Graham Hancock on Ancient Seafarers

I enjoyed watching this presentation from ‘alternative history’ author Graham Hancock on the topics covered in his books, including the bestselling Fingerprints of the Gods:

It was great to revisit some of these topics that I read in FotG way back in the 90s. Coincidentally I watched this not long after reading a Discovery Magazine story titled “Egypt’s Lost Fleet“, which discussed a recent archaeological excavation which appears to show that the 
ancient Egyptians “
mastered oceangoing technology and 
launched a series of 
ambitious expeditions 
to far-off lands” – something that Graham concluded in FotG sixteen years ago. Materials discovered in ocean-side caves have led archaeologists to believe that, almost 4000 years ago, the ancient Egyptians built ocean-going boats up to 30 metres long in order to sail to the land of Punt. From the magazine article:

Boston University archaeologist Kathryn Bard and an international team have uncovered six other caves at Mersa Gawasis. The evidence they have found, including the remains of the oldest seagoing ships every discovered, offers hard proof of the Egyptians’ nautical roots and important clues to the location of Punt. “These new finds remove all doubt that you reach Punt by sea,” Baines says. “The Egyptians must have had considerable seagoing experience.”
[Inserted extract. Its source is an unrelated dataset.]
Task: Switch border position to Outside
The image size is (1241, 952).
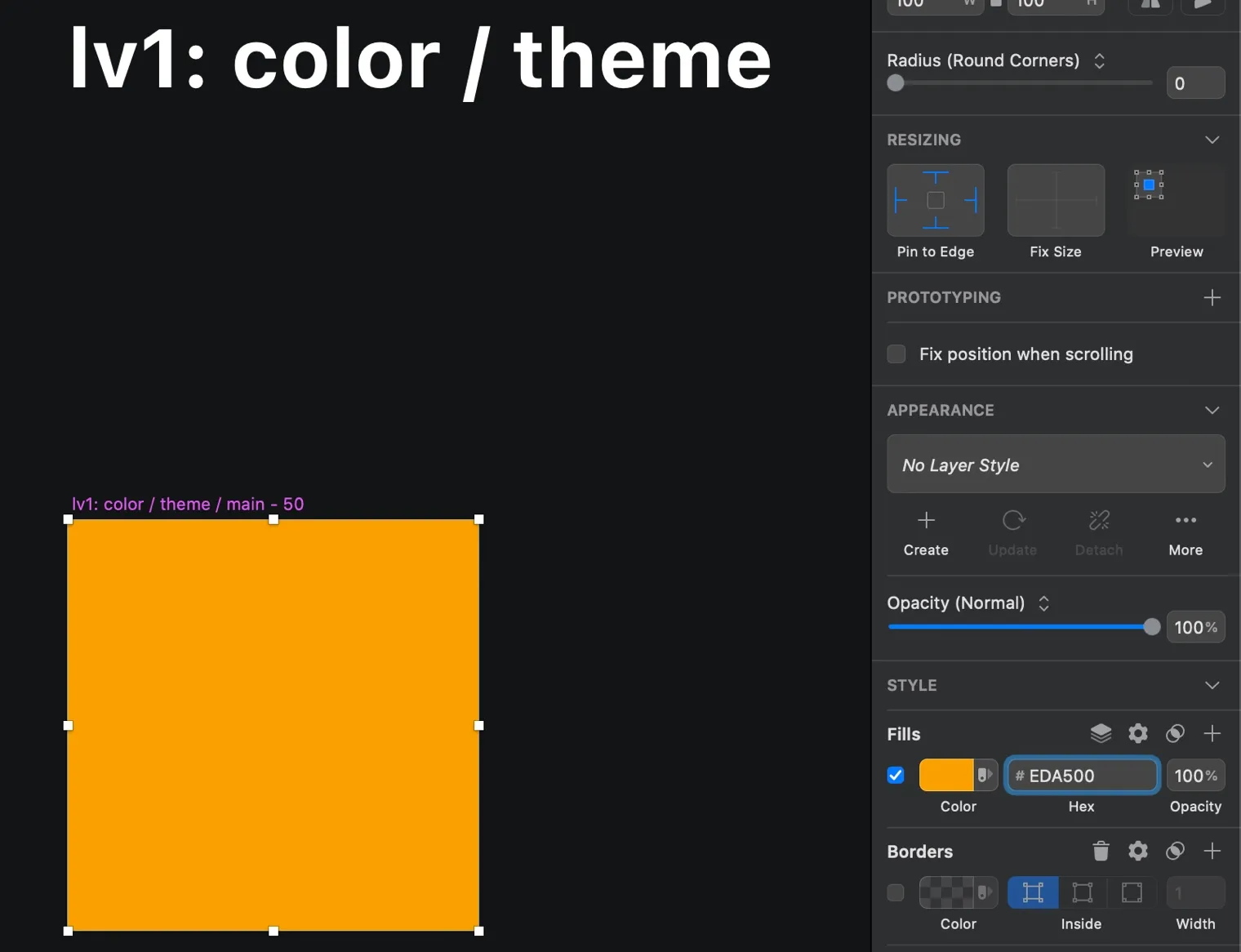Action: tap(1131, 892)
Readers of Fingerprints of the Gods will know that Graham mentions the 42-meter-long boats buried near the Great Pyramid (some 600 years, at least, before the boats mentioned in the above article). Graham cites Thor Heyerdahl as saying that the boat’s design incorporated “all the seagoing ship’s characteristic properties, with prow and stern soaring upward, higher than in a Viking ship, to ride out the breakers and high seas, not to contend with the little ripples of the Nile”, and that it must have been “created by shipbuilders from a people with a long, solid tradition of sailing on the open sea.”

Editor
  1. Ocean voyages
    Thanks Greg, this brings back memories. Surfing the ‘net for Graham Hancock is how I found TDG way back in ’99. Those were the days.
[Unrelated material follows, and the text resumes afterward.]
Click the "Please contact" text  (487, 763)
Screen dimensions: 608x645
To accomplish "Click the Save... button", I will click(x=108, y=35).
    It never ceases to bemuse me every time a skeptic claims ancient civilisations were incapable of traveling across the Pacific Ocean. “It’s pseudoscience,” they huff and puff. “Oceans are too dangerous for primitive craft and they would have drowned.”
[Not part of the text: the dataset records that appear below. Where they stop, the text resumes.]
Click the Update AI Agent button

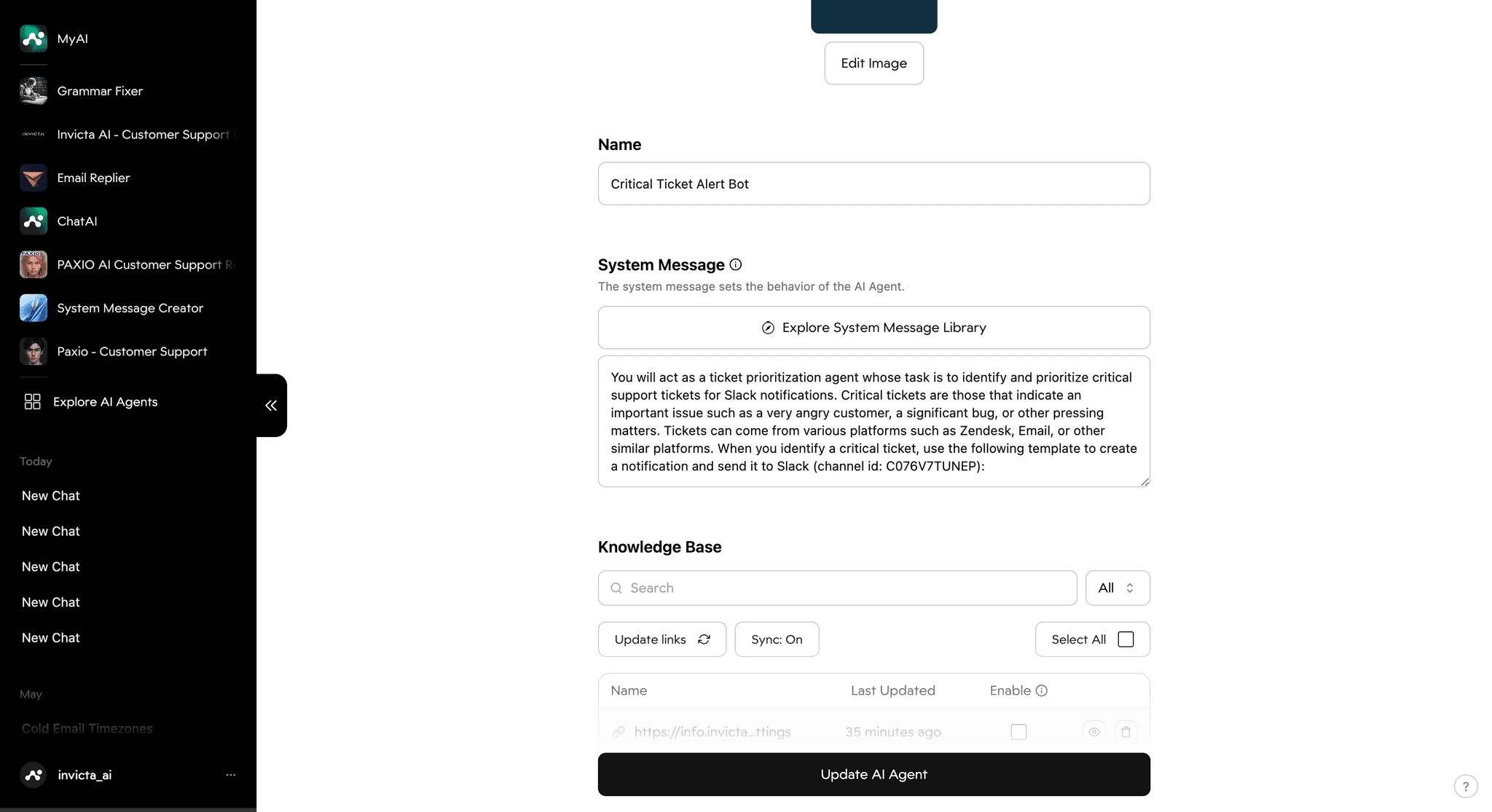click(873, 774)
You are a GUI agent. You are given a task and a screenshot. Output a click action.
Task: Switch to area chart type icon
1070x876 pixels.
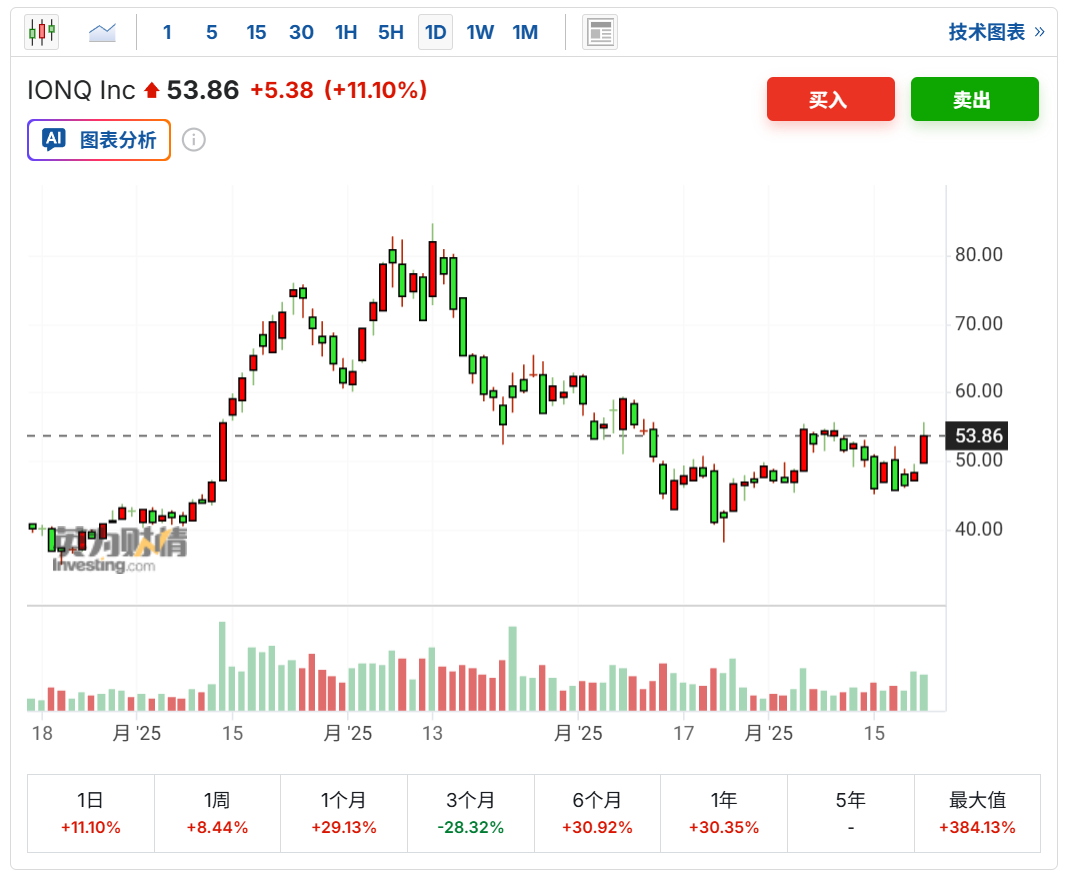pos(102,32)
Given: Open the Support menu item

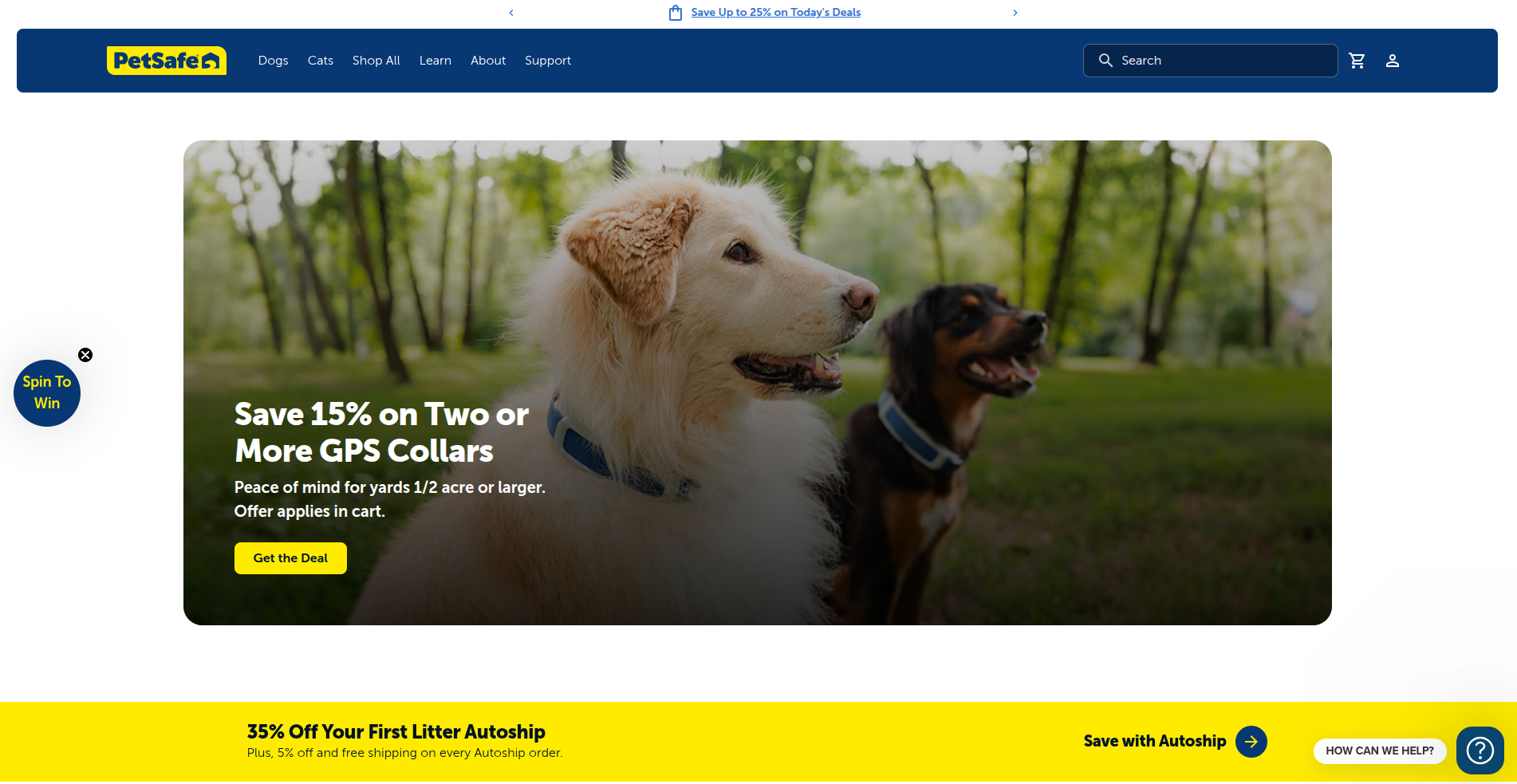Looking at the screenshot, I should click(x=548, y=61).
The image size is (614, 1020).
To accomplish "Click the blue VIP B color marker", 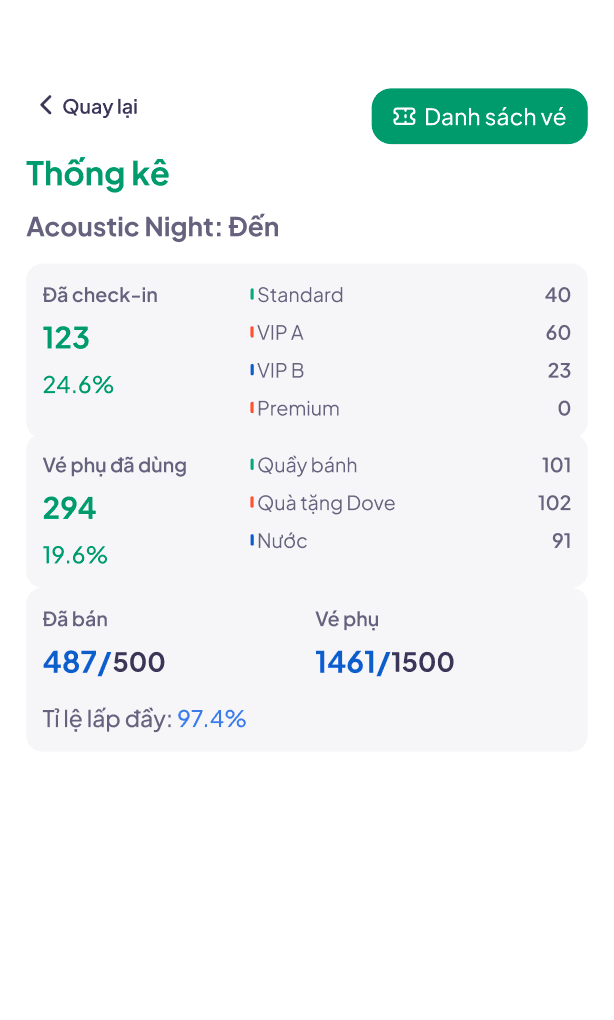I will (x=252, y=370).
    Thor Heyerdahl has proven without a doubt that it was possible, and I linked to a news story recently of traditional Polynesian canoes successfully sailing 15000 nautical miles across the Pacific.

    Pseudoskeptics and cynics aren’t maritime experts. The only thing they know about water is when to put the bubbles in their baths.

  2. Polynesian seafarers
    Polynesian seafarers were amongst the most talented in the world – their home was the sea just as much as the land was. They regularly made astounding voyages amongst their various island homes and a study of their expertise is well worth the effort. The pseudoskeptics would be much better off if they kept their mouths shut and their minds open.

    Regards, Kathrinn.

  3. Ancient Seafarers
    I remember reading, some 40 years ago, =/- a few, that a cave had been found in the Mississippi River bluffs in (I think) Tennessee and which had the bodies of several Phonecian (obviously) seafarers. They were identified by armor, weaponry and some pottery, if I remember correctly, and identfied as pre-Christian era. Now, I’m not sure where I read that – Science Weekly, Scientific American, I don’t know any longer, so I can’t steer anyone to the right place to verify it. Sorry.

    1. I am just amazed that there
      I am just amazed that there continues to be establishment rejection of the ancient seafarer idea. How many old fogeys have to retire and die before the old guard with all of its ridiculous pride goes the way of the dinosaurs?

  4. 4000 yr old egyptian fleet
    This verifies and provides a explanation for the cocaine & tobacco found in Egyptian mummies. Perhaps a link to transfer of architectural styles scattered over the planet.

    1. It is really curious to me
      It is really curious to me that the consensus reality in formal archaeology is that the Egyptians could have built technological marvels like the pyramids yet be too backwards to sail the high seas. Really, in comparison to the technology of building the pyramids high seas navigation would have been child’s play to these people.